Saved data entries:

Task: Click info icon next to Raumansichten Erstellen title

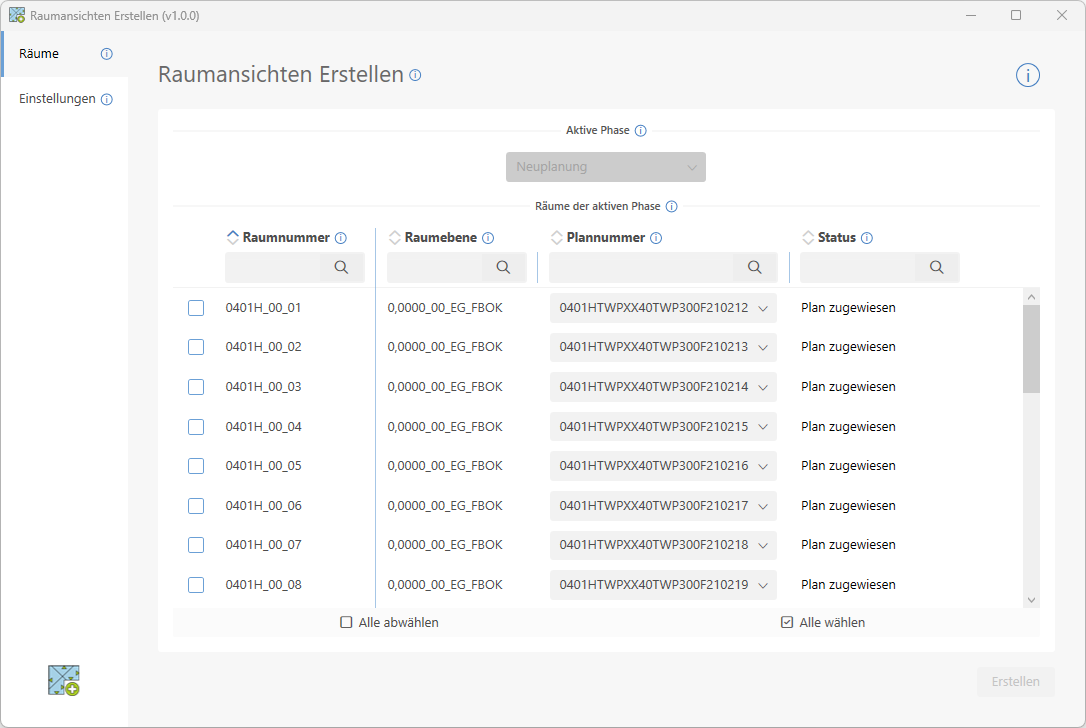Action: tap(415, 75)
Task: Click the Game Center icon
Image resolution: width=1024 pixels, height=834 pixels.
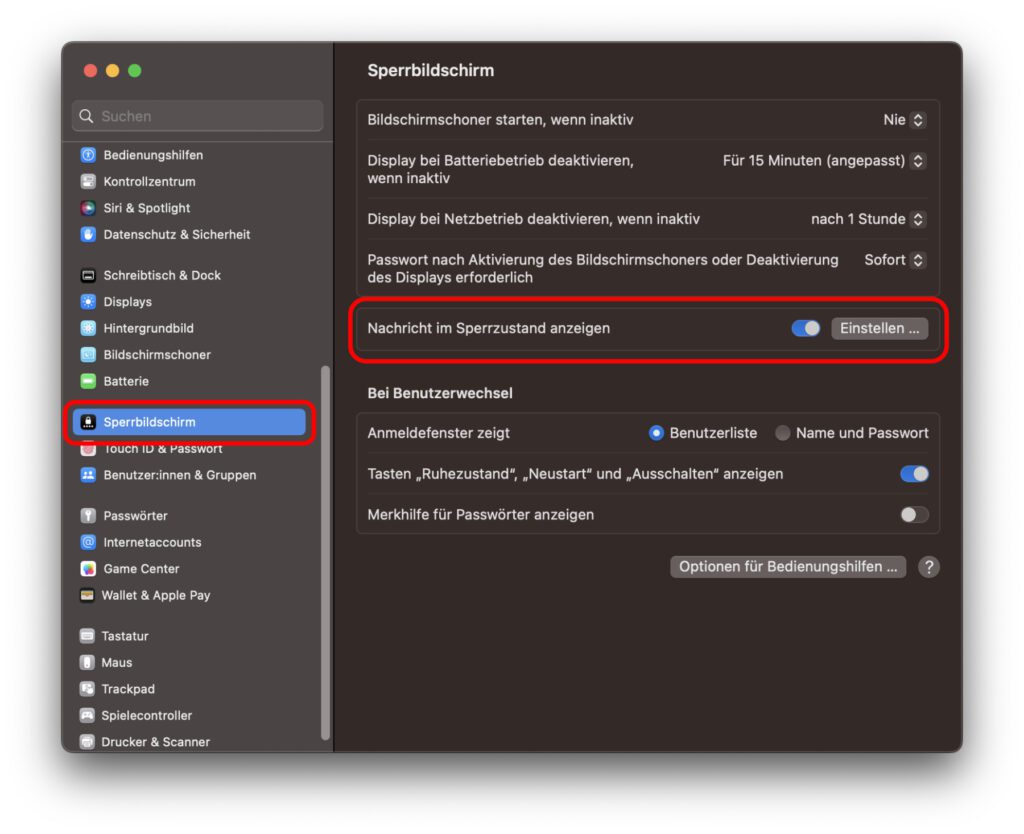Action: click(88, 569)
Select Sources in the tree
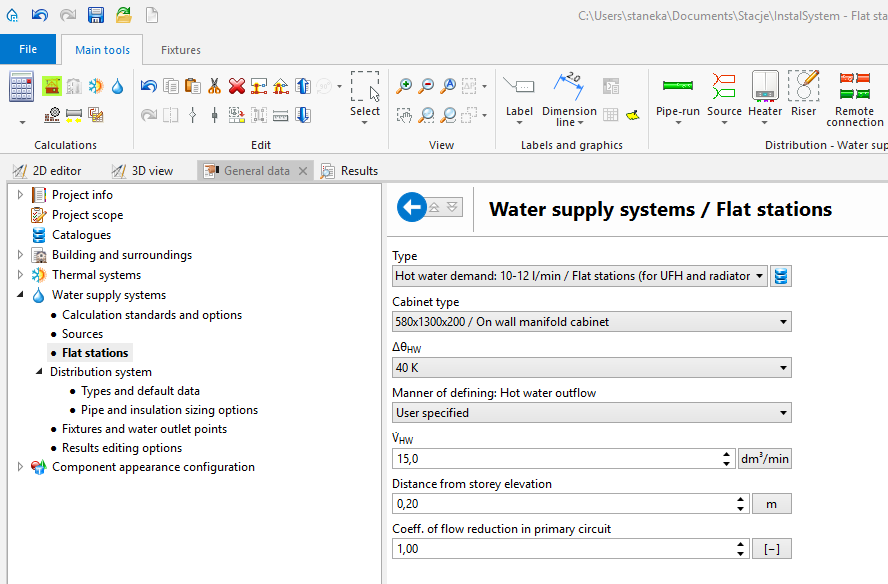Screen dimensions: 888x584 82,334
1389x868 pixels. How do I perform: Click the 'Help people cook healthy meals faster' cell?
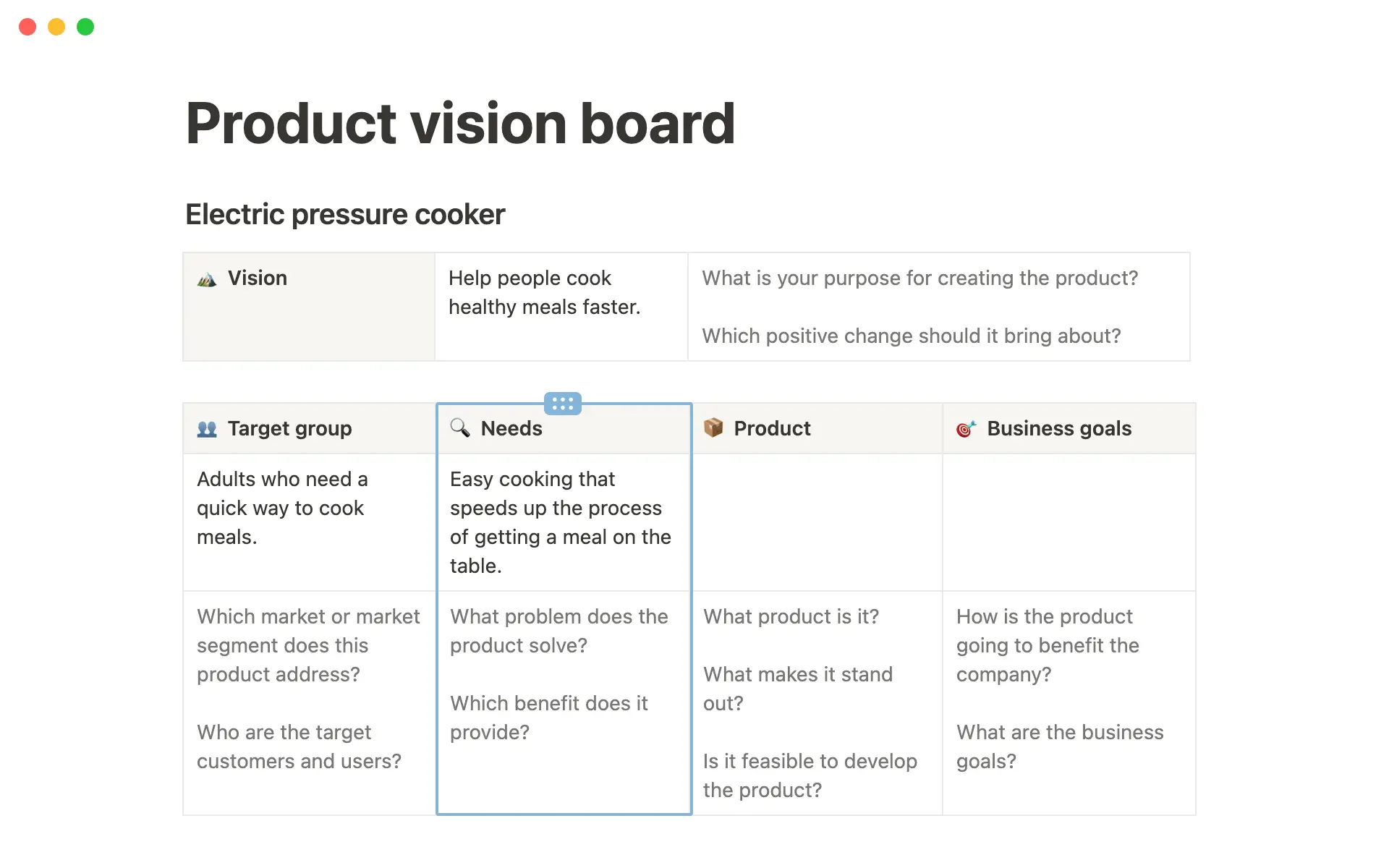[545, 293]
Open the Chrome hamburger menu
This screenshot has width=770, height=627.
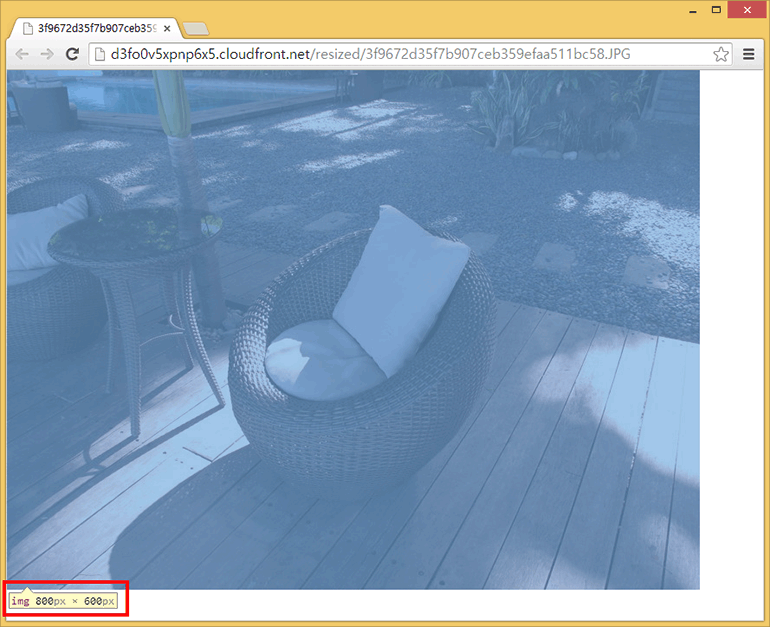tap(749, 54)
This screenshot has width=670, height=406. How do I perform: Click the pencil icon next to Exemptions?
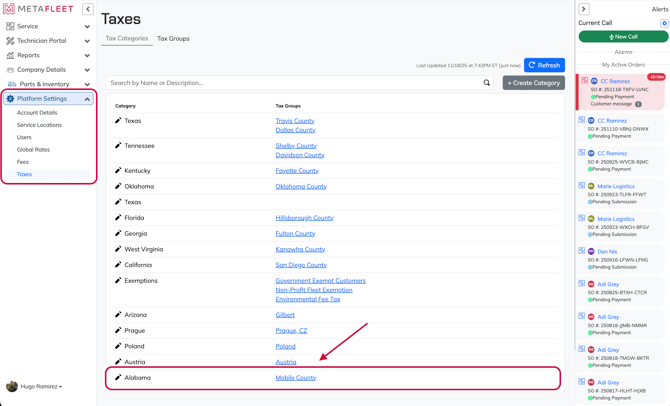point(118,281)
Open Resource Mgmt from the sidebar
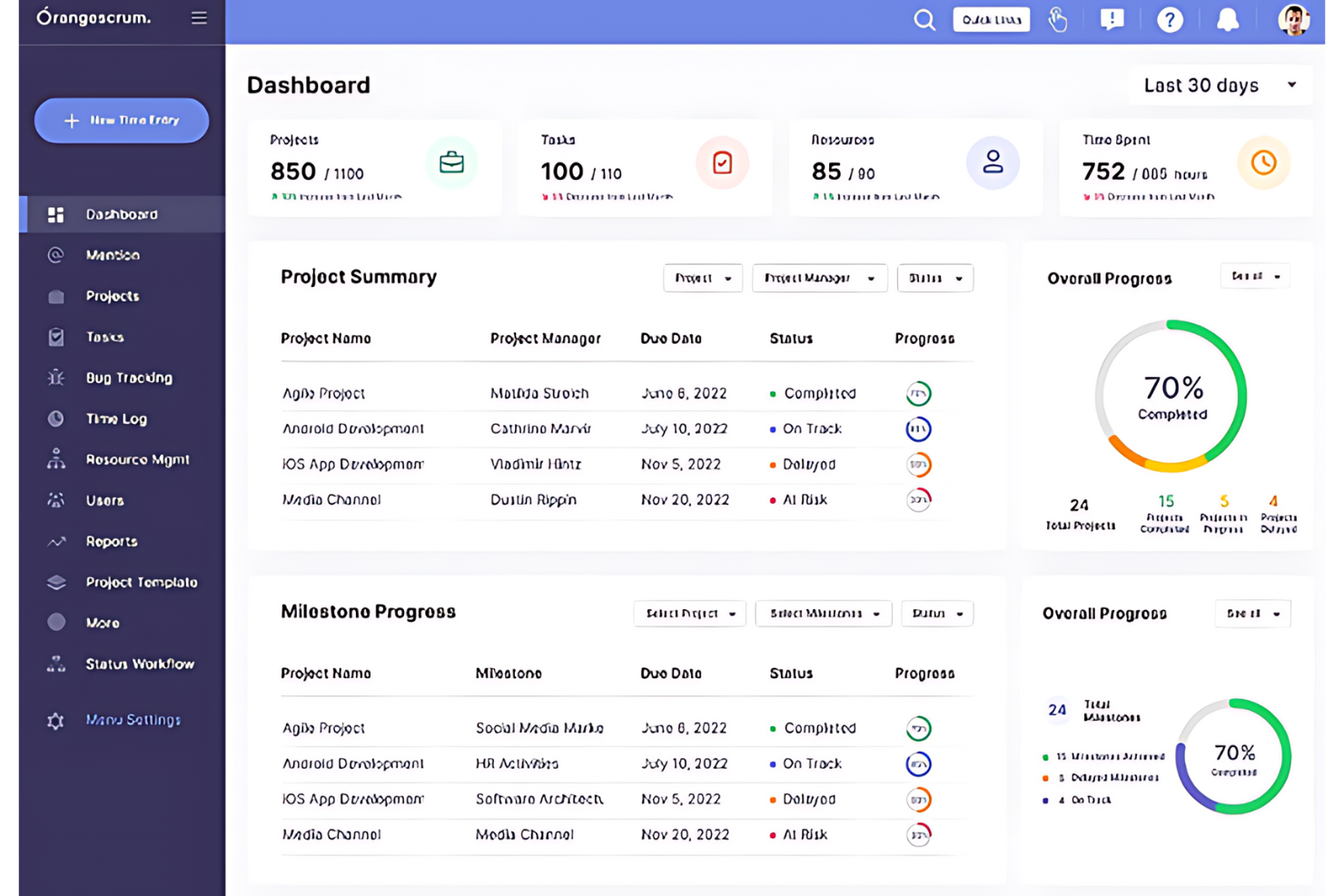Image resolution: width=1344 pixels, height=896 pixels. [x=137, y=459]
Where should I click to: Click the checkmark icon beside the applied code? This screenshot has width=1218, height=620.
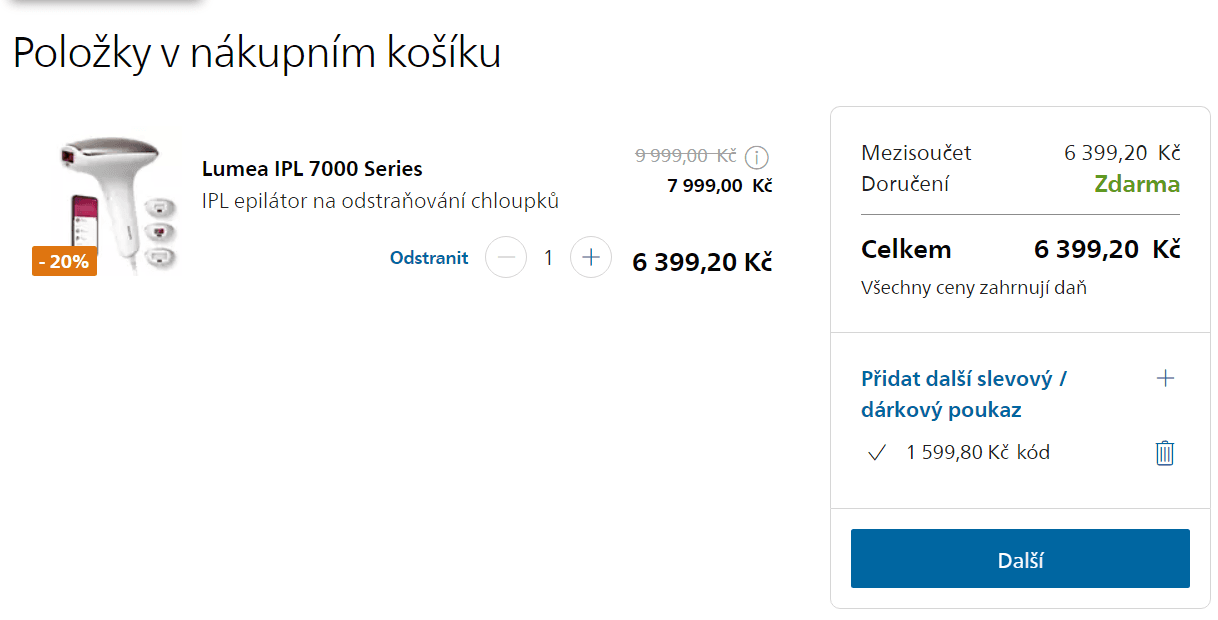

**Brief:** All of the data must be given again exactly, without the pictures.

**Response:**
Task: Click info icon next to Raumansichten Erstellen title

Action: tap(415, 75)
Task: Click the Game Center icon
Image resolution: width=1024 pixels, height=834 pixels.
Action: click(88, 569)
Select Sources in the tree
Screen dimensions: 888x584 82,334
1389x868 pixels. How do I perform: Click the 'Help people cook healthy meals faster' cell?
[545, 293]
Open the Chrome hamburger menu
This screenshot has width=770, height=627.
tap(749, 54)
This screenshot has width=670, height=406. How do I perform: Click the pencil icon next to Exemptions?
point(118,281)
Open Resource Mgmt from the sidebar
Image resolution: width=1344 pixels, height=896 pixels. [x=137, y=459]
Where should I click to: Click the checkmark icon beside the applied code? This screenshot has width=1218, height=620.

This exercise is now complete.